A 9-year-old boy of Japanese descent presents with intractable generalized tonic-clonic seizures, myoclonus, progressive intellectual decline, and cerebellar ataxia since age 6. His father developed chorea, dementia, and gait ataxia at age 38 and is now wheelchair-bound. MRI shows atrophy of the cerebellum, brainstem, and cerebral white matter. Genetic testing reveals a heterozygous CAG repeat expansion (75 repeats) in the ATN1 gene on the structure marked **A** in the diagram. Which of the following best describes the chromosomal location and pathogenic threshold for this mutation?
A. Chromosome 6 with pathogenic threshold ≥39 CAG repeats (SCA1)
B. Chromosome 12p13.31 with pathogenic threshold ≥48 CAG repeats (DRPLA)
C. Chromosome 4 with pathogenic threshold ≥40 CAG repeats (Huntington disease)

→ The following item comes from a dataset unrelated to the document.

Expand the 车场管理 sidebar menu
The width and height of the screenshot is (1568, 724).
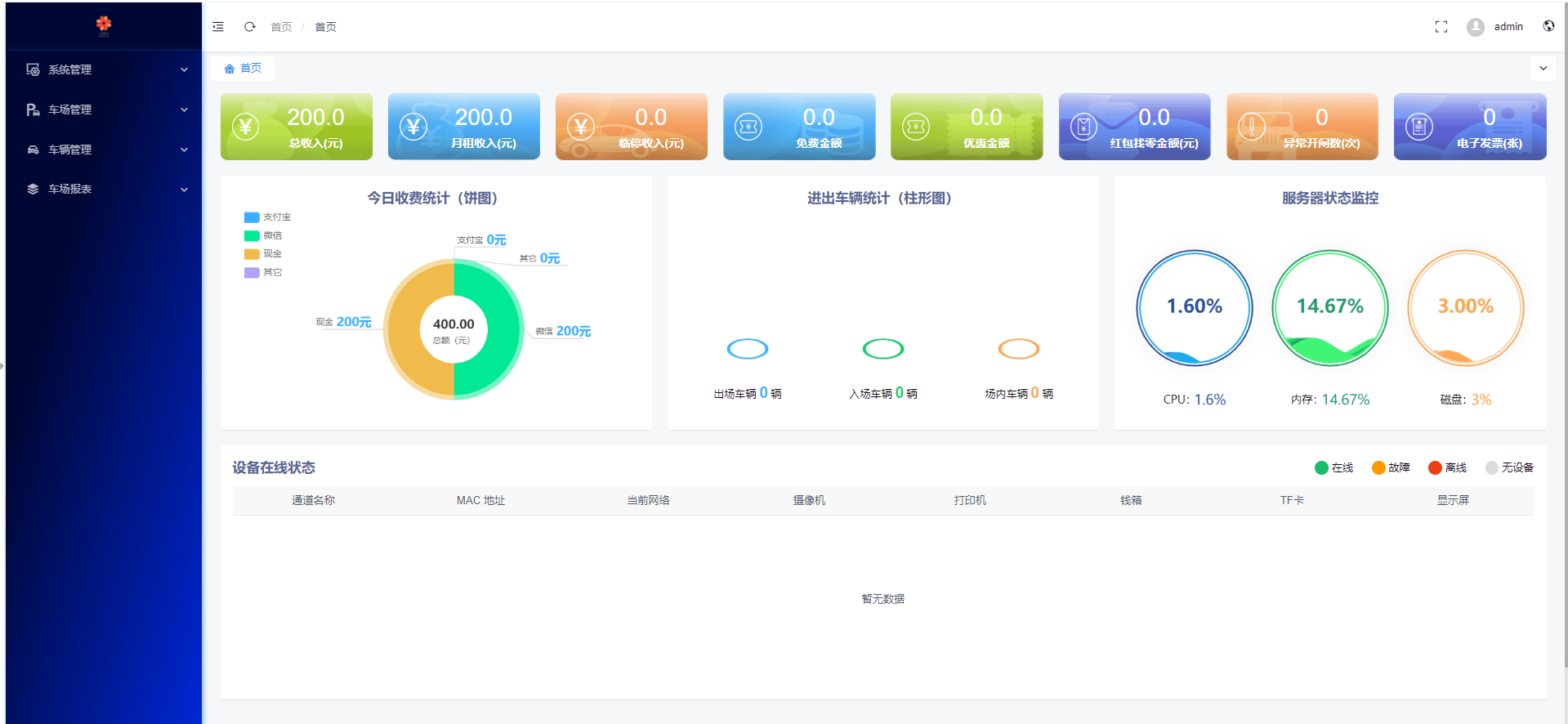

D. Chromosome 14 with pathogenic threshold ≥52 CAG repeats (SCA3)
Explanation
Why Chromosome 12p13.31 with pathogenic threshold ≥48 CAG repeats (DRPLA) is right
The clinical presentation—juvenile-onset progressive myoclonus epilepsy with myoclonus, seizures, intellectual decline, ataxia, and MRI findings of dentate nucleus, brainstem, and white matter atrophy in a Japanese patient with paternal anticipation—is pathognomonic for DRPLA. The mutation resides in exon 5 of the ATN1 gene on chromosome 12p13.31. The pathogenic threshold is ≥48 CAG repeats; the patient's 75 repeats fall in the juvenile-onset range (>60), consistent with his early presentation and severe phenotype. His father's 60 repeats and the 15-repeat expansion between generations exemplify the marked anticipation characteristic of paternal transmission in DRPLA (up to ~26 units per generation possible). [Harrison 21e Ch 436; Tsuji GeneReviews DRPLA 2023]
Why each distractor is wrong
Chromosome 4 with pathogenic threshold ≥40 CAG repeats (Huntington disease): While adult-onset DRPLA can mimic Huntington disease (HD) clinically, this patient's juvenile-onset myoclonus epilepsy phenotype, Japanese ancestry, and MRI pattern of dentatorubral-pallidoluysian atrophy are not typical of HD. The HTT gene on chromosome 4 has a lower pathogenic threshold (≥40 repeats) and does not typically present with myoclonus epilepsy in childhood. The paternal anticipation is also more pronounced in DRPLA.
Chromosome 6 with pathogenic threshold ≥39 CAG repeats (SCA1): SCA1 (ATXN1 on chromosome 6) presents with pure cerebellar ataxia and does not typically cause myoclonus epilepsy or the marked intellectual decline seen here. The clinical phenotype and MRI findings (brainstem and white matter involvement) are inconsistent with SCA1.
Chromosome 14 with pathogenic threshold ≥52 CAG repeats (SCA3): SCA3 (ATXN3 on chromosome 14) is the most common SCA worldwide but typically presents with progressive ataxia, ophthalmoplegia, and pyramidal signs—not with juvenile-onset myoclonus epilepsy. The pathogenic threshold (≥52) and clinical features do not match this patient's presentation.
High-YieldNEET PG
DRPLA is relatively common in Japan (1:200,000), rare in Europeans, presents as juvenile myoclonus epilepsy (>60 repeats) or adult chorea-dementia (48–60 repeats), and shows marked paternal anticipation—always consider it in HD-negative chorea/dementia or progressive myoclonus epilepsy patients, especially with Japanese ancestry.